The task :: Write out exactly the lines below from the one containing "You are a GUI" to the last, both ends kept, and nothing more; skip all pictures.

Exercise input ::
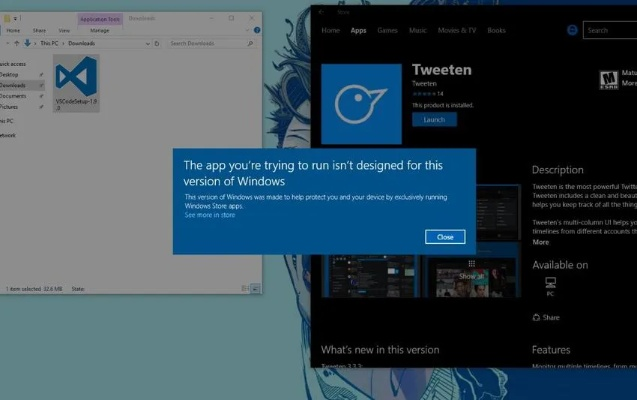Click the ESRB Mature rating icon
Viewport: 637px width, 400px height.
pos(606,80)
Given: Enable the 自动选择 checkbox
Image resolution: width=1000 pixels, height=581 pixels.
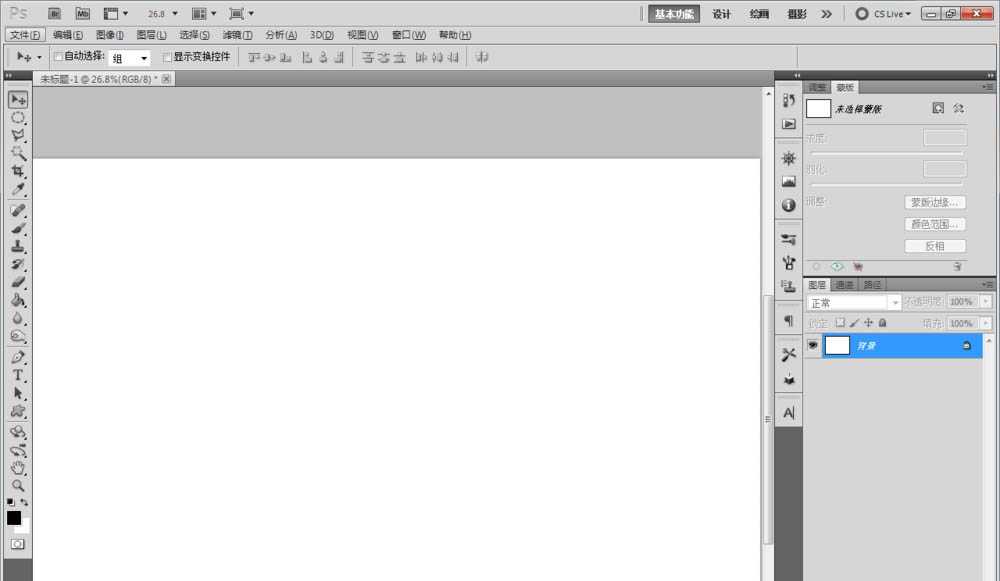Looking at the screenshot, I should click(58, 57).
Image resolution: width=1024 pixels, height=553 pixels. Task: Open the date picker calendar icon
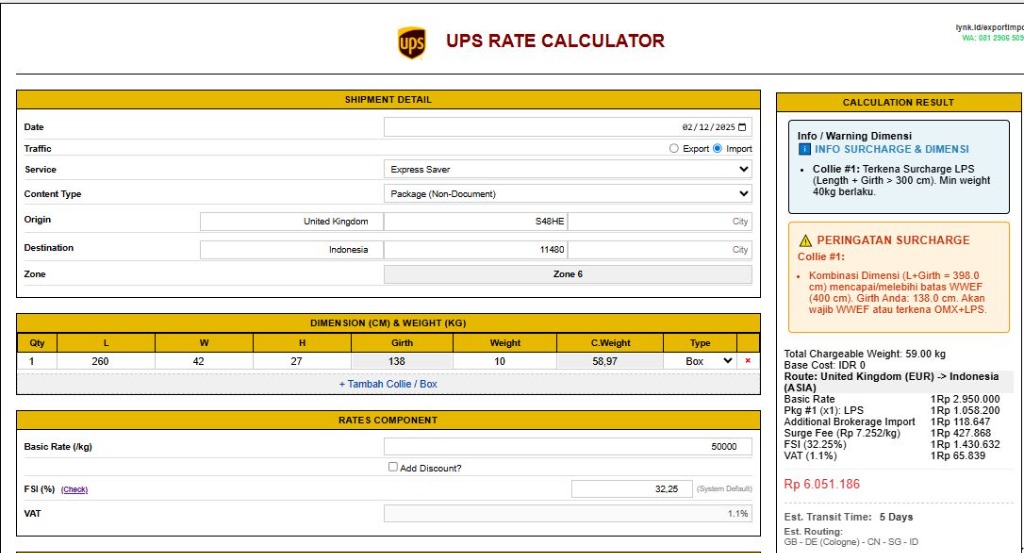click(x=742, y=127)
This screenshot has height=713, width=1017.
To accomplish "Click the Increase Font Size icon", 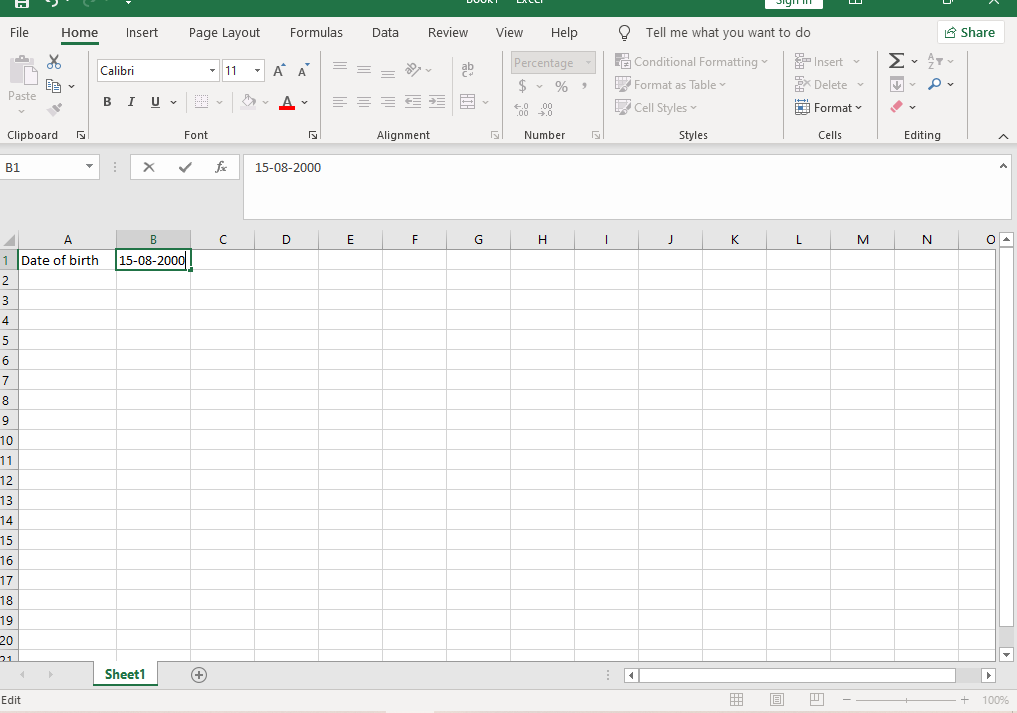I will tap(279, 71).
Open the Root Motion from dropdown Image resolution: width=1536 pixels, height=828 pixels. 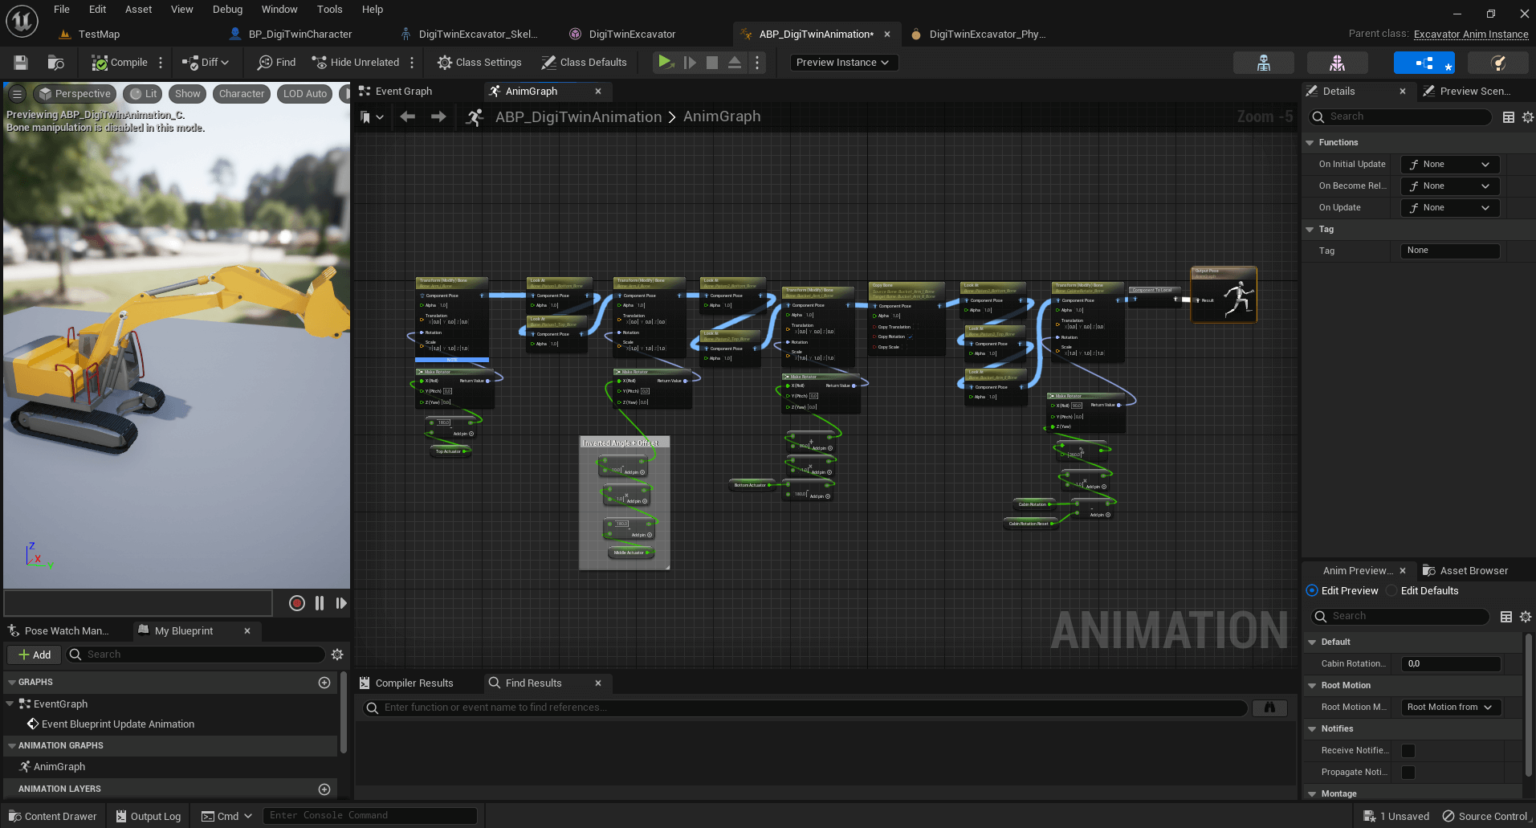coord(1451,707)
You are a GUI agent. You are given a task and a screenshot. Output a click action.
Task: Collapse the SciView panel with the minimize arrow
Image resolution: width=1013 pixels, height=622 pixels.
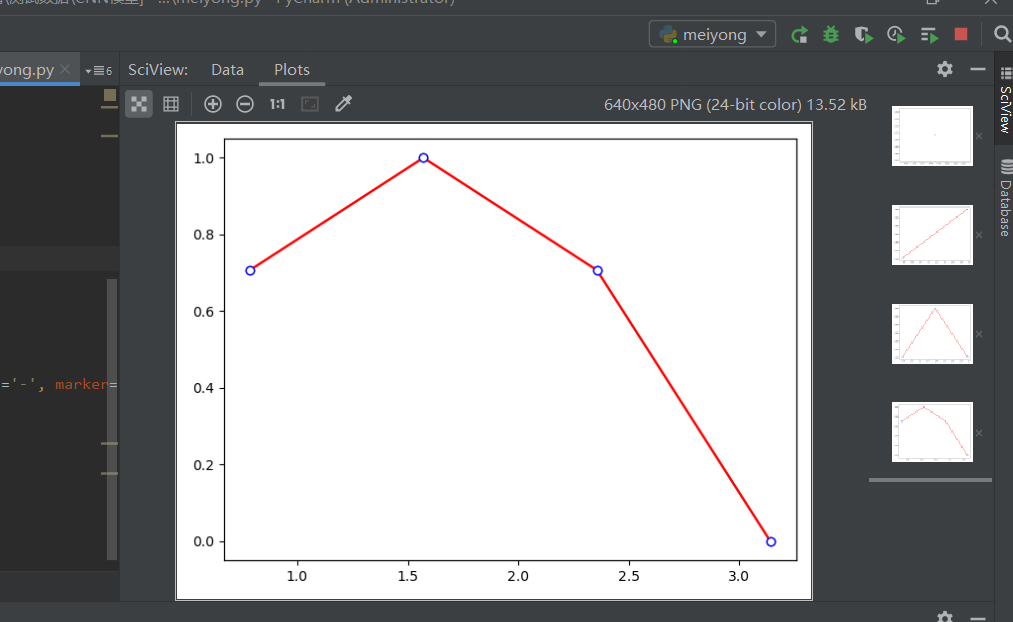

Answer below ::
You are a GUI agent. You are given a task and a screenshot. Output a click action.
Task: Collapse the SciView panel with the minimize arrow
Image resolution: width=1013 pixels, height=622 pixels.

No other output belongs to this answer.